Aku tidak banyak menyiapkan media seperti halnya saat menjadi relawan pengajar pada kelas inspirasi yang kuikuti. Kali ini, panitia sangat baik karena menyediakan media berupa gambar yang cukup besar mewakili berbagai profesi yang dibutuhkan saat bencana yang tentu berbeda-beda antar bencana yang satu dengan lainnya. Aku hanya menyiapkan helm pengaman, rompi dan handuk sebagai langkah pertolongan pertama jika terjadi kebakaran. 

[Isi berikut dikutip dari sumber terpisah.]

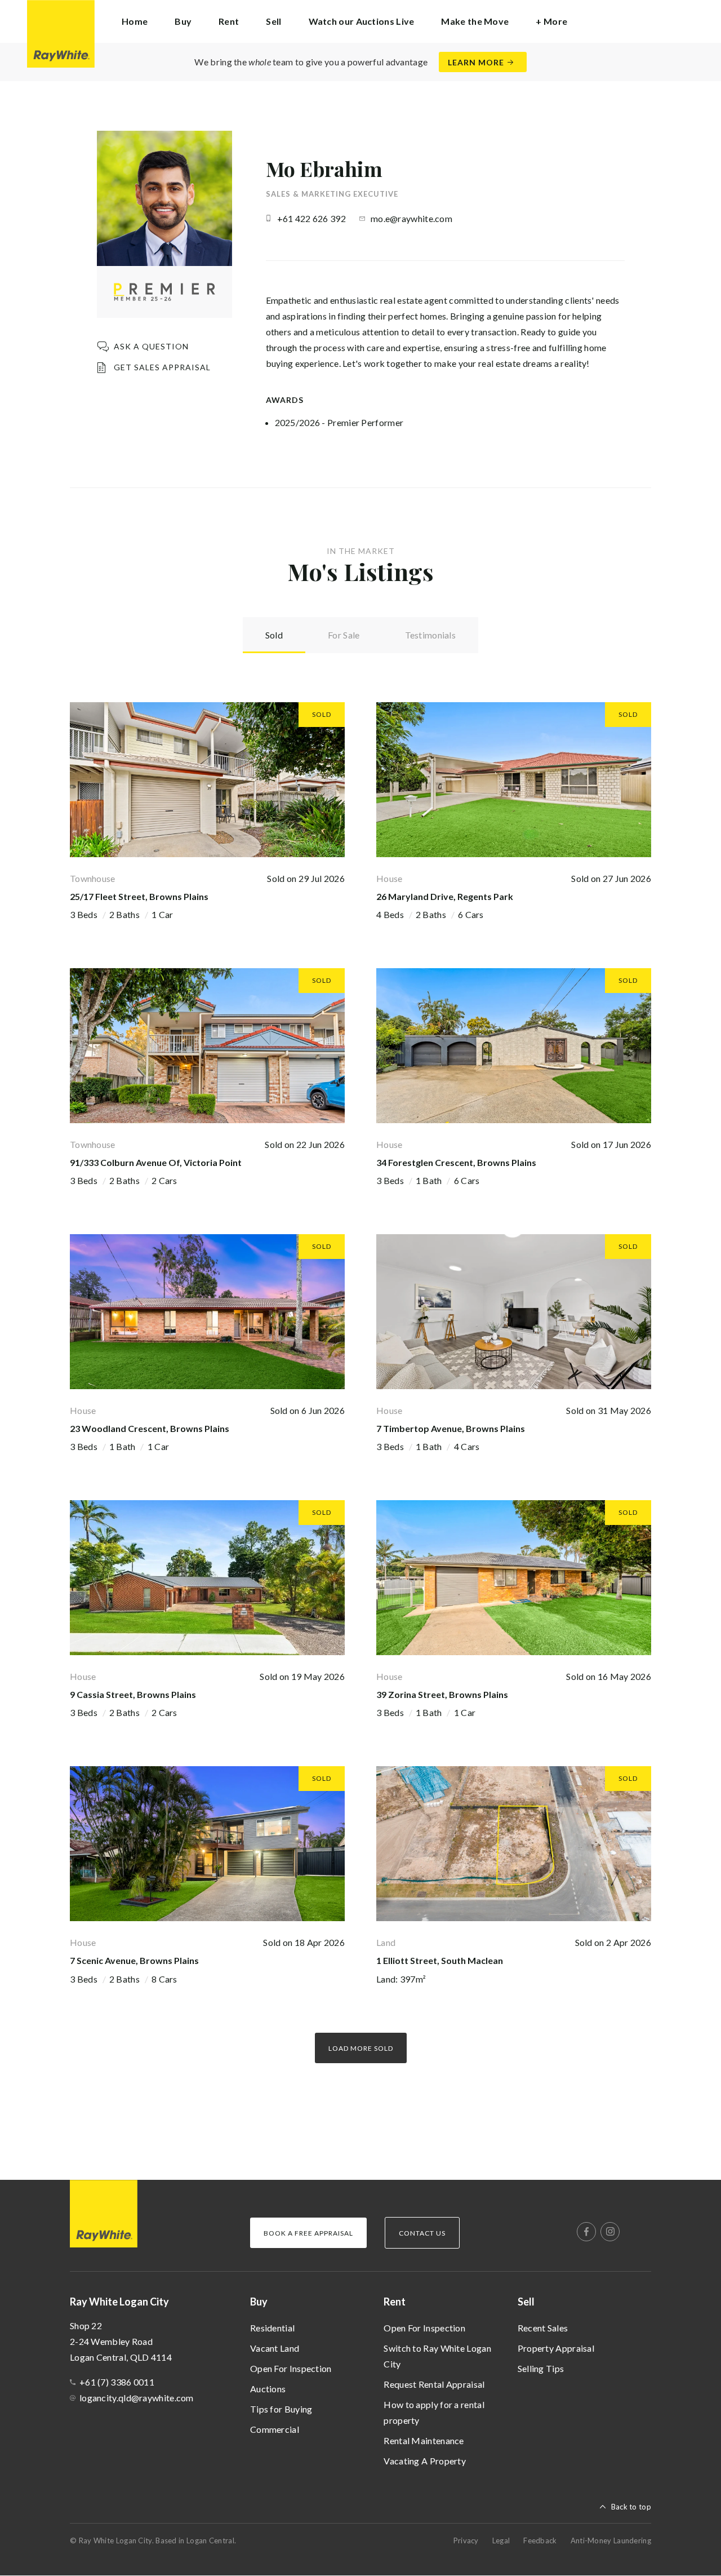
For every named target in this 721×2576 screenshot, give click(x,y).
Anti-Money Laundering (611, 2540)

Kebetulan aku yang bertanggung jawab untuk materi bencana kebakaran bersama team lainnya. Menyampaikan kepada anak-anak langkah-langkah apa yang harus dilakukan ketika terjadi bencana kebakaran di rumah mereka. Juga menyampaikan alat-alat sederhana apa sebagai langkah pertama penyelamatan. Dengan metode dialog tanya jawab, mereka antusias menjawab sesuai pengetahuan mereka. 

Media yang disiapkan panitia sangat membantu dalam menjelaskan tentang mitigasi bencana kebakaran kepada anak-anak.

Usia mereka yang memang senang bermain dan usil, mmebuat aku harus bisa mencari cara agar mereka memperhatikan. Langsung menanyakan kembali apa yang sudah kusampaikan adalah salah satu cara membuat mereka fokus. Diselingi tentunya dengan "permainan" yang membuat mereka kembali tenang.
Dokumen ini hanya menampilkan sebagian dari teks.